報告では無事摘発は完了し、ロズワード商会との取引が行われた証拠も見つかっているという。
それまでに何とかして助けださないと、騎士団の面々にクリスの姿を見られてしまえば言い訳のしようがない。せめて事前に知らせておけば何とかなったかもしれないが。
コンコン
フィオナとどうやってクリスを助け出すかを話し合っていると、誰かが部屋の扉をノックしてきた。
「ちょっといいかしら?」
「大奥様! どうなされたのでしょうか?」
部屋に入ってきたのはフィルの母親である元伯爵婦人、フィオナが慌てて対応にあたる。
「貴方達、クリスの事を探しているのでしょ?」
「「!!」」
「隠さなくてもいいわ、公爵家の情報網を使えば大体の事は入ってくるのよ」
そうだった……この人の母親であるエリス様と元ハルジオン公爵家のご令嬢ユミナ様は、知る人ぞ知る超一流の諜報員。お二人の手にかかれば明日の野菜の値段から、今着ている下着の色まで何一つ隠せる事がないと言われるほど恐ろしい人だった。

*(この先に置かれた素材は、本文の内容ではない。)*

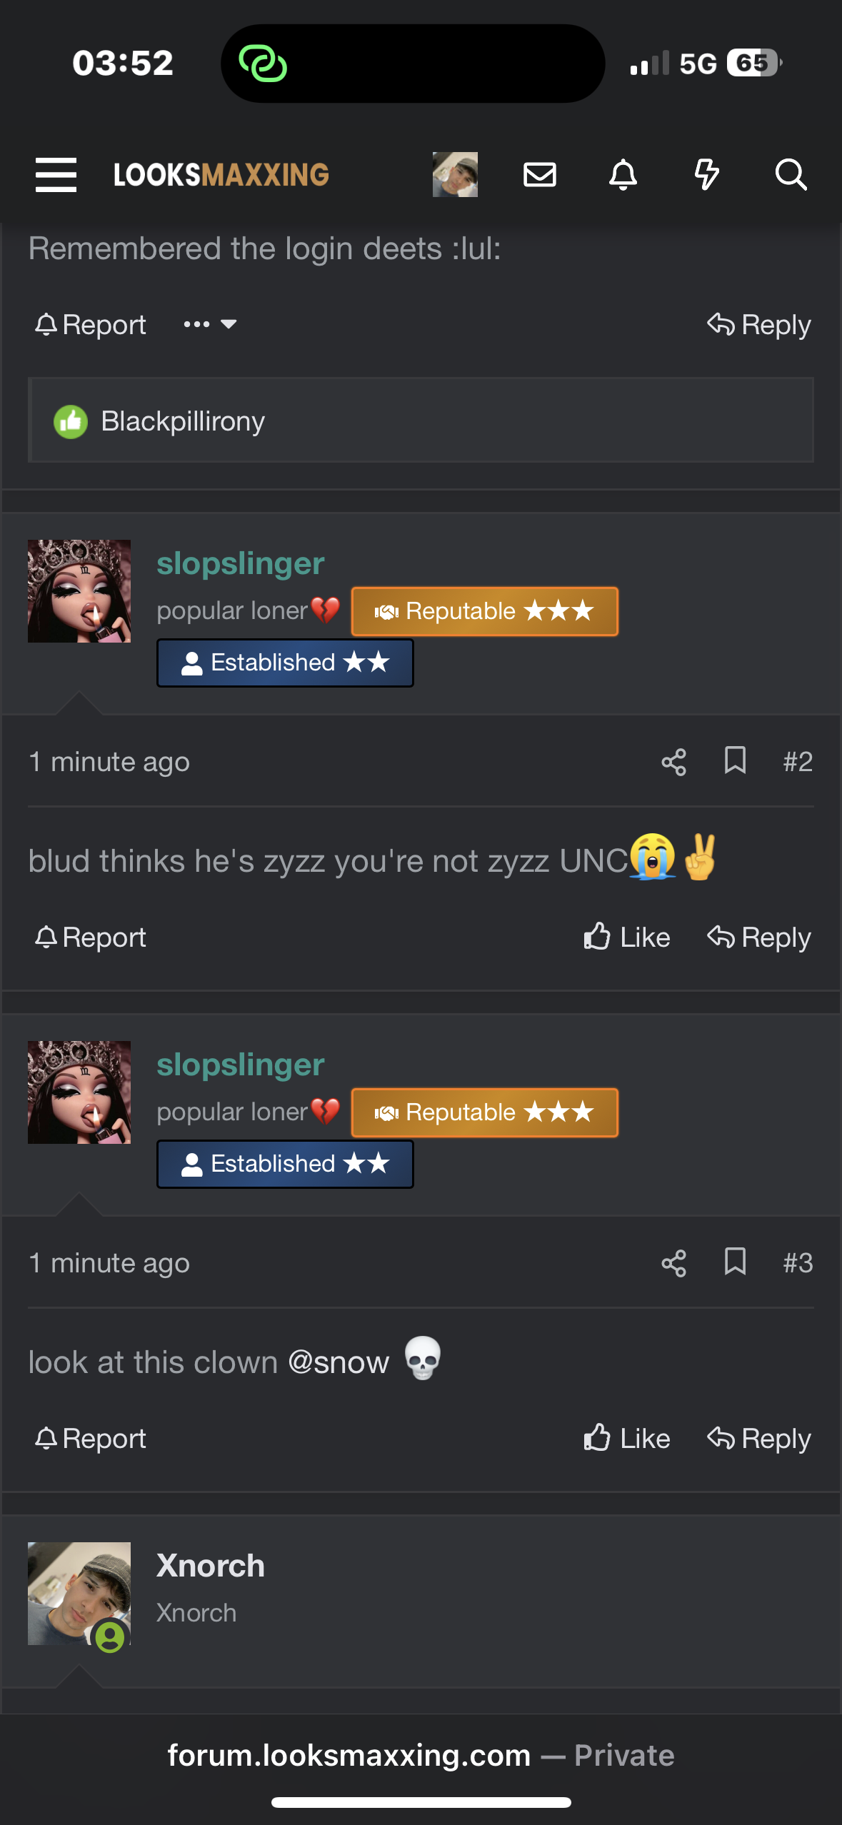Open the search magnifier icon

(x=791, y=175)
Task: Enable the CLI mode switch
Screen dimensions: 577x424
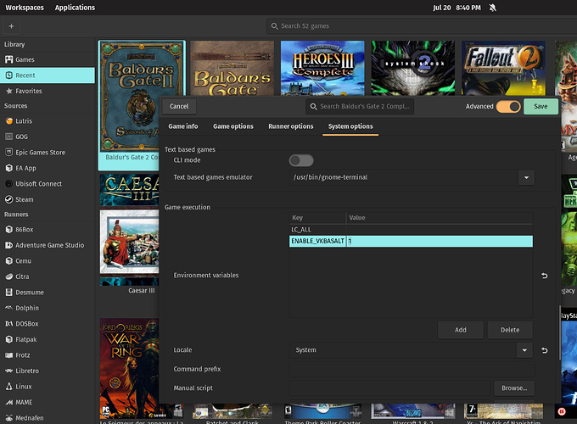Action: click(x=301, y=160)
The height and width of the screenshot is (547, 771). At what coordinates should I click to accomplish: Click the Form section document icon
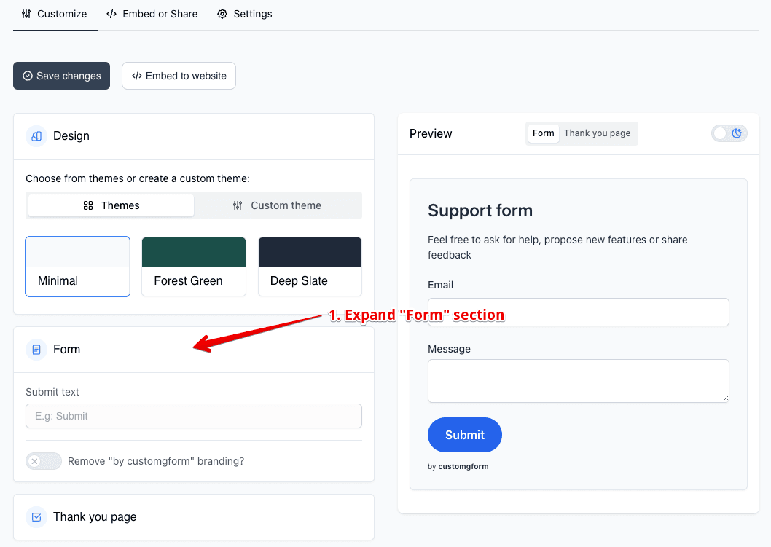(x=36, y=350)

「心配しなくても大丈夫よ。クリスの事は任せておいて、すでに信頼のできる子に向かってもらっているわ。」
「クリスが何処に囚われているのかご存知なんですか?」
「ええ、そろそろ出会っている頃じゃないかしら、きっと今頃驚いているわね。ふふふ」
「「??」」
驚く? それほど考え付かない人が助けにいったのだろうか? どちらにせよこの人が大丈夫だというのなら安心してもいいのだろう。全くこんなにも周りから愛されているんだから、もっと私たちを頼ってほしいわね。
***************
うぅ、外せない。
物語のように壁か何かに擦り付けたらローブが切れたりするけど、あれって嘘ね。さっきからずっと試しているけど一向に切れる気配はない。
このままでは金庫を見つけ出されて戻って来ちゃうじゃない。
ぐぅー
「おなかへったよー」
今が何時頃かわからないけど、さっきらお腹の虫が鳴りっぱなしだ。
こんな所をフィル様に見られでもしたら、恥ずかしくて二度と顔を見せられない。そんなどうでもいい事を考えていた時だった。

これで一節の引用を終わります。